Would you transcribe the entries below, beginning at the line with "Image resolution: width=599" and ending after the line with "Task: Click the 'Magnitude' row label", exactly, with no picture and nothing more?
Excerpted data Start Marker
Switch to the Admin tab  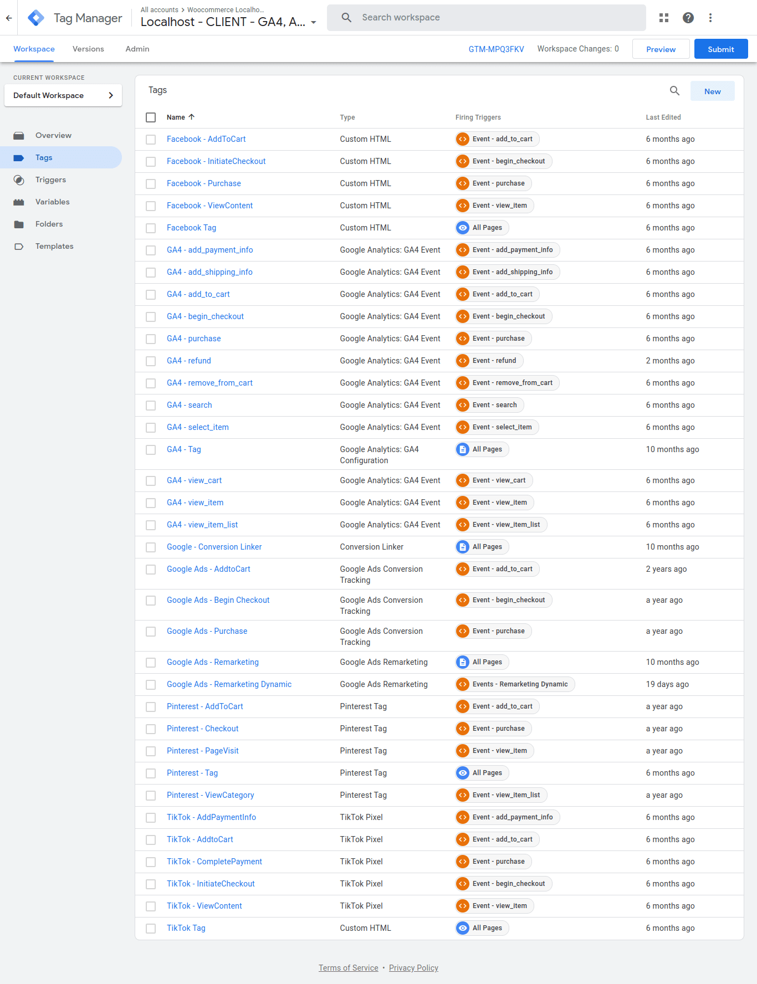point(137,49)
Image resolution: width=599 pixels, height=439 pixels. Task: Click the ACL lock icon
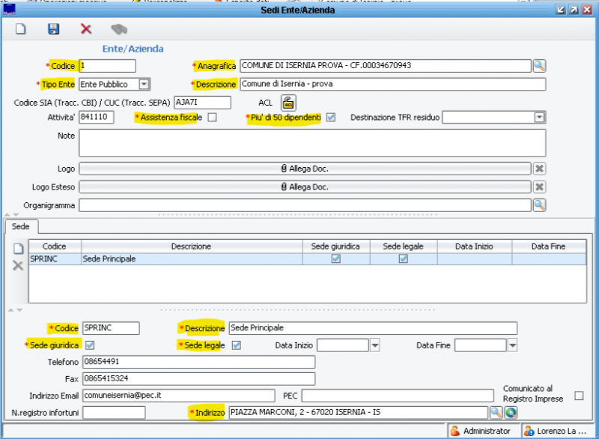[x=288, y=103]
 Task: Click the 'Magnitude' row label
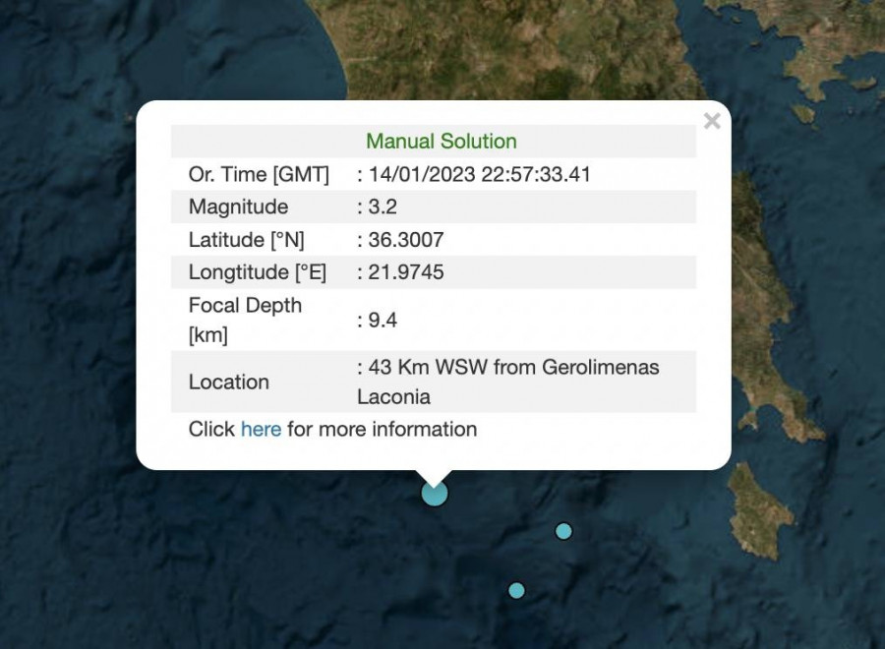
Excerpted data End Marker
Excerpted data Start Marker
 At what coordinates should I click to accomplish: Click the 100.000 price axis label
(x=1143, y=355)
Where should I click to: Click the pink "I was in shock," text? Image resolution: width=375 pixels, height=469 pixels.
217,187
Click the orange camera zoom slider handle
Excerpted data End Marker
## Completed exercise
Image resolution: width=599 pixels, height=439 pixels. Task: Click the ACL lock icon
[x=288, y=103]
 Task: Click the 'Magnitude' row label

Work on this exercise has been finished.